The range runs from the line containing "917x737 pixels." to the last line of the entries. Copy that range exactly, omitting pictures.

*** RECORDS FOR THIS TASK ***

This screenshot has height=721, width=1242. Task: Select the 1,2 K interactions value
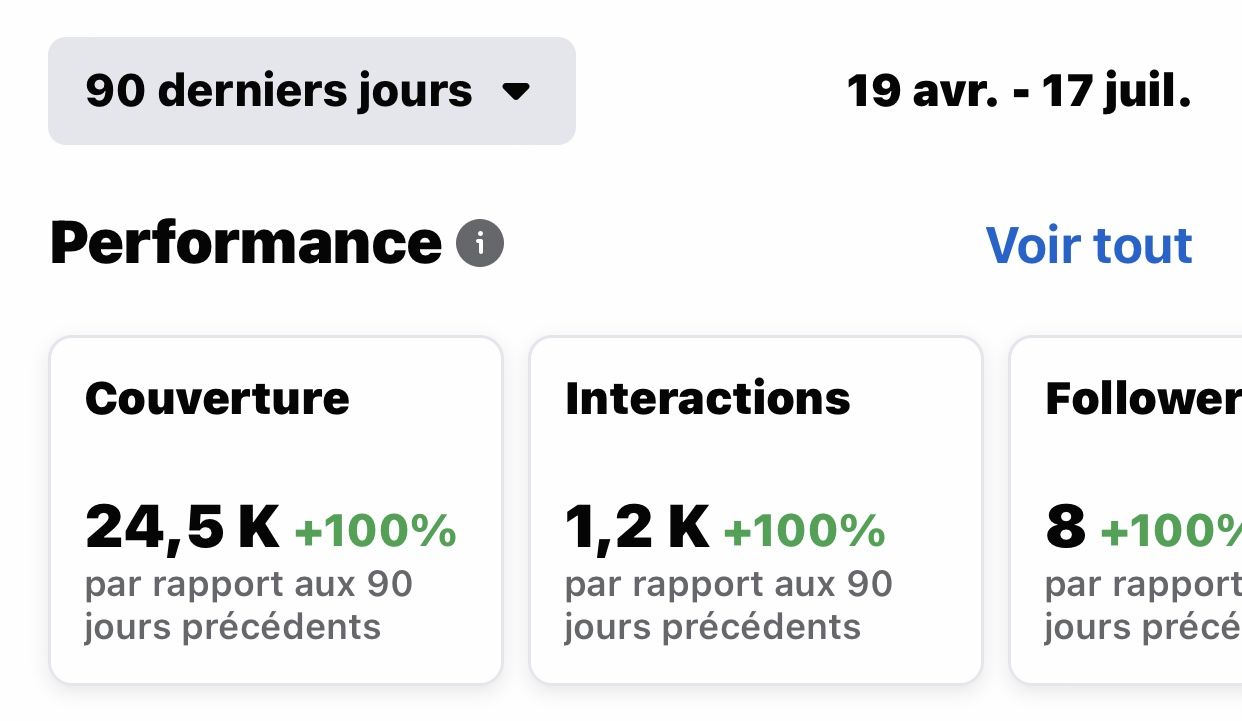[x=638, y=527]
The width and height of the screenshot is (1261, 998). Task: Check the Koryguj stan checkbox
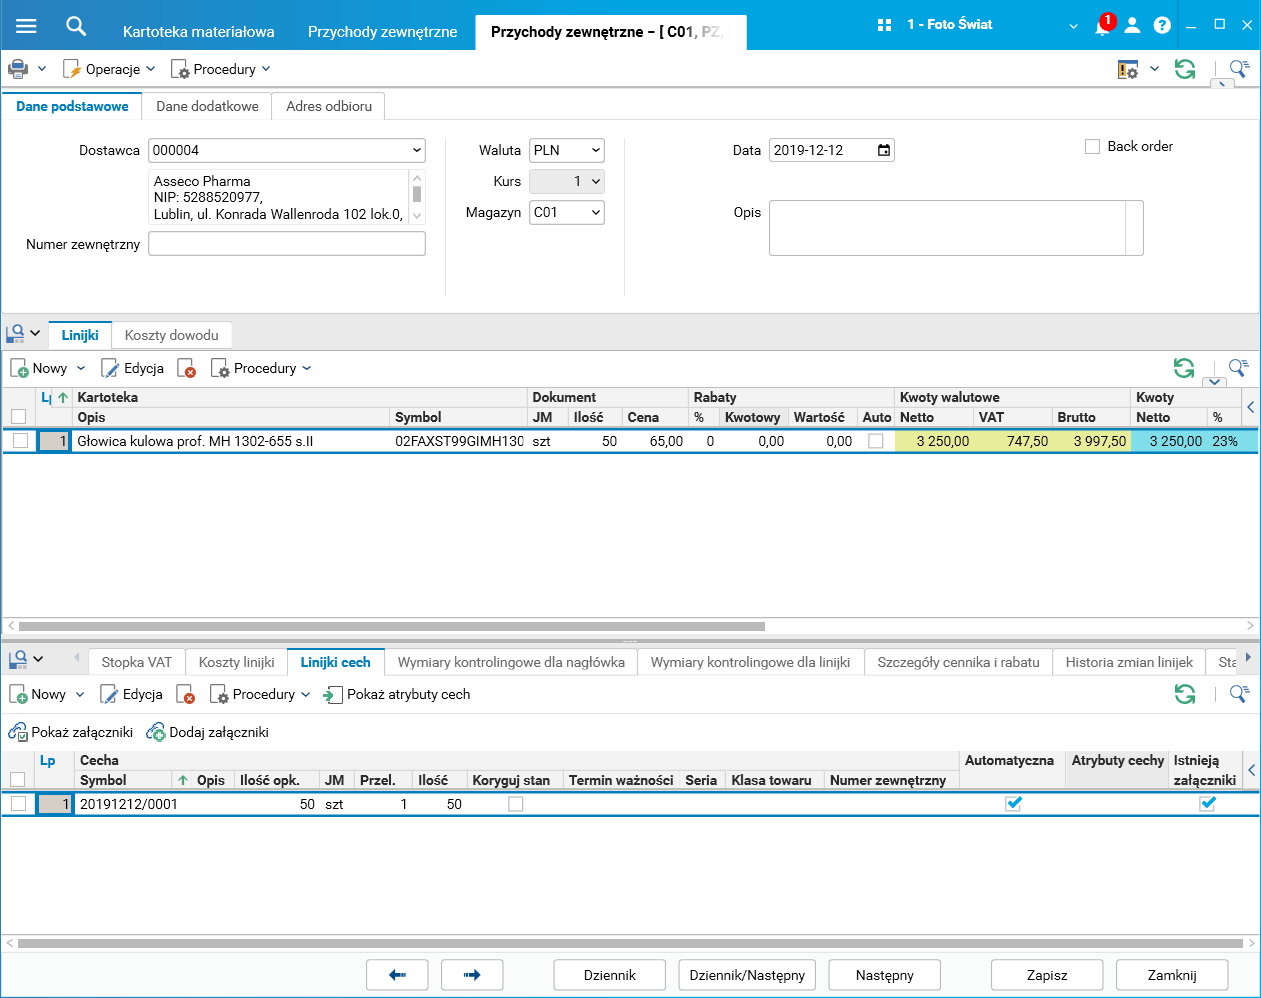(516, 804)
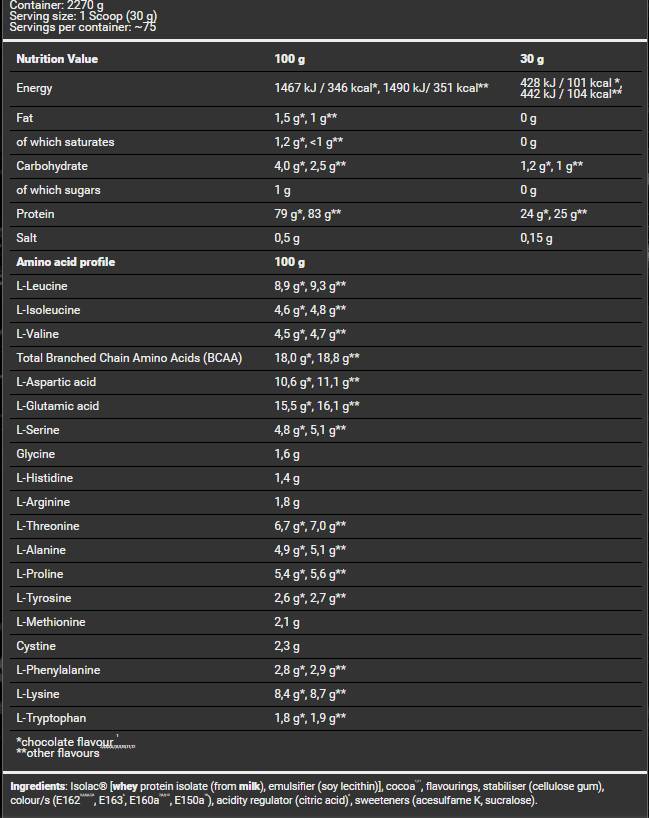Click the other flavours footnote
Image resolution: width=649 pixels, height=818 pixels.
58,753
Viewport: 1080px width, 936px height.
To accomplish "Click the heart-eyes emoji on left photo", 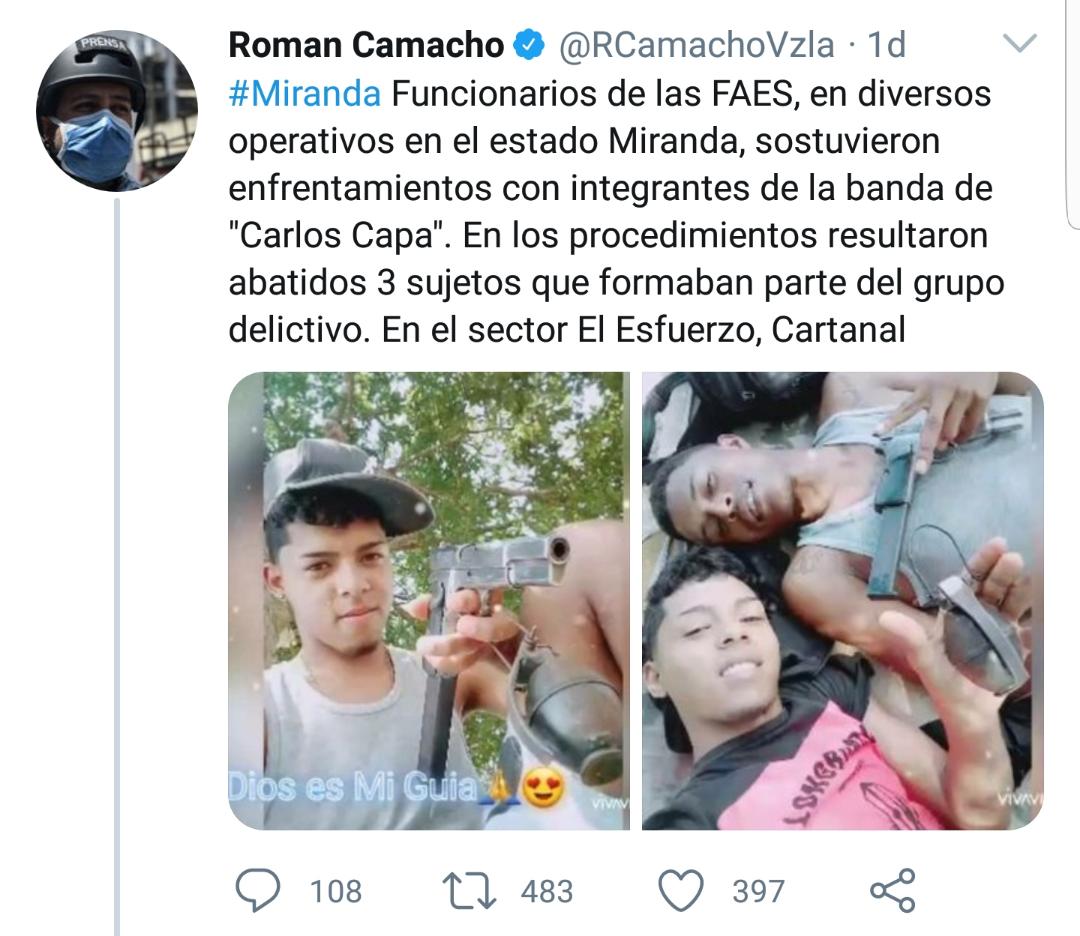I will [x=543, y=788].
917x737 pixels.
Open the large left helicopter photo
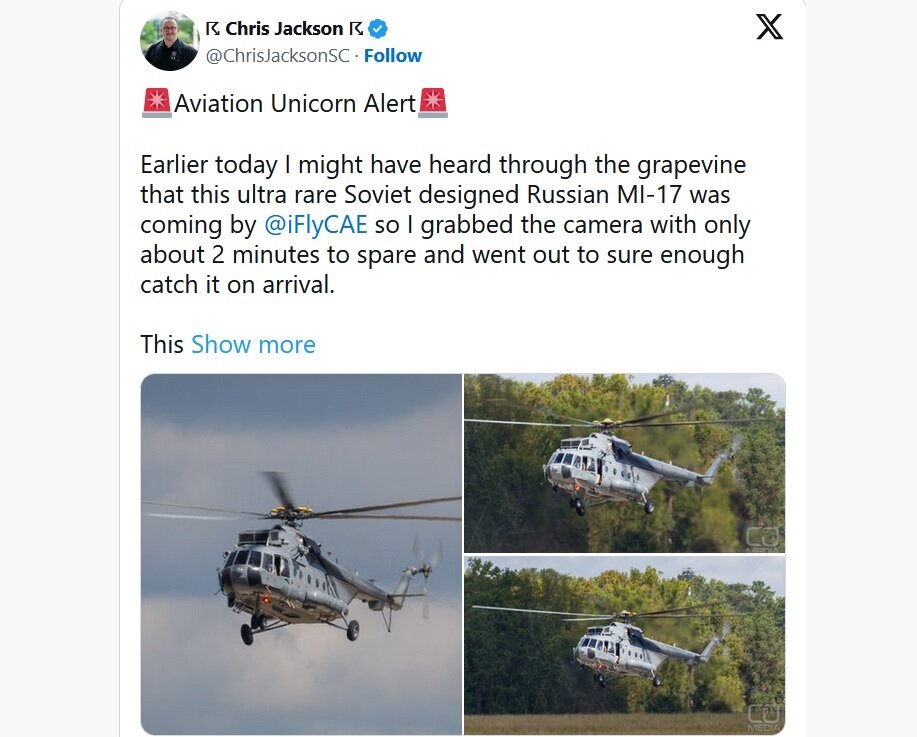click(x=301, y=554)
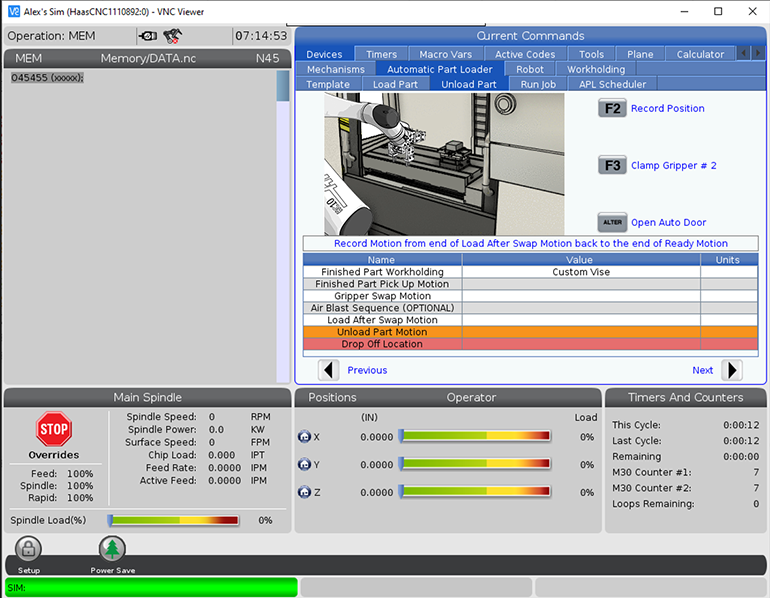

***

▶ **WRITTEN REPLY**
917x737 pixels.
Open the large left helicopter photo
click(x=301, y=554)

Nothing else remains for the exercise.